### ACTIVITY
The answer must consist of each line of the records below that contains the string "taille".

[Collected data]
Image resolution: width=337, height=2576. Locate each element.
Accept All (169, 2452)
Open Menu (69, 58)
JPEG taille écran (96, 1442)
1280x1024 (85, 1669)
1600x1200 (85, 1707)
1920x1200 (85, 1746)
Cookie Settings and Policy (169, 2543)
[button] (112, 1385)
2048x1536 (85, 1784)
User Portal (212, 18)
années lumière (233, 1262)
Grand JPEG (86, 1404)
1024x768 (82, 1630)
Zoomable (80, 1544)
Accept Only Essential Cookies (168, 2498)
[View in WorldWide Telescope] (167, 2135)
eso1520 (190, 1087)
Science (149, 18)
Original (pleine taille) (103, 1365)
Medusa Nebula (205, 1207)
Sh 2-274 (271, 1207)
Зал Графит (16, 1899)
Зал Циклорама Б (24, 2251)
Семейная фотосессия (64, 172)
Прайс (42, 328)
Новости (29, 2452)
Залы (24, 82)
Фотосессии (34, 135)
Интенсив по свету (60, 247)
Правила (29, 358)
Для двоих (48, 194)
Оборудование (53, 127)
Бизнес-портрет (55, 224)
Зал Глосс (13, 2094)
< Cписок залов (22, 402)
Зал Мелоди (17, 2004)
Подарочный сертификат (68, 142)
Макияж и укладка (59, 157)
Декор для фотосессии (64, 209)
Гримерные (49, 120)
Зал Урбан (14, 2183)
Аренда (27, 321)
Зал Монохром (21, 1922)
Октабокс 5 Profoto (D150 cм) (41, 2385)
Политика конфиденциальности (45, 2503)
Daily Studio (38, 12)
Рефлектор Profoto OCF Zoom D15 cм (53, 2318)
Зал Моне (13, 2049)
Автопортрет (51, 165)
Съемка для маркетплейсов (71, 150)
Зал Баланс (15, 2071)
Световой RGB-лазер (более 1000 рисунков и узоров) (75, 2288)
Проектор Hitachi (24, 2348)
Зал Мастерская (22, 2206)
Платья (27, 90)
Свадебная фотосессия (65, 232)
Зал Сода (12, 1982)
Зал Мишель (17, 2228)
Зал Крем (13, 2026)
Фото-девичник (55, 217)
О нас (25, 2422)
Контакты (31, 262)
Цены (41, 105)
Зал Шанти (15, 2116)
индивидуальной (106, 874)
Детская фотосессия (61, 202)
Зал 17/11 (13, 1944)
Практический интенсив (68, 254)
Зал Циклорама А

### EXERCISE RESULT
JPEG taille écran (96, 1442)
Original (pleine taille) (103, 1365)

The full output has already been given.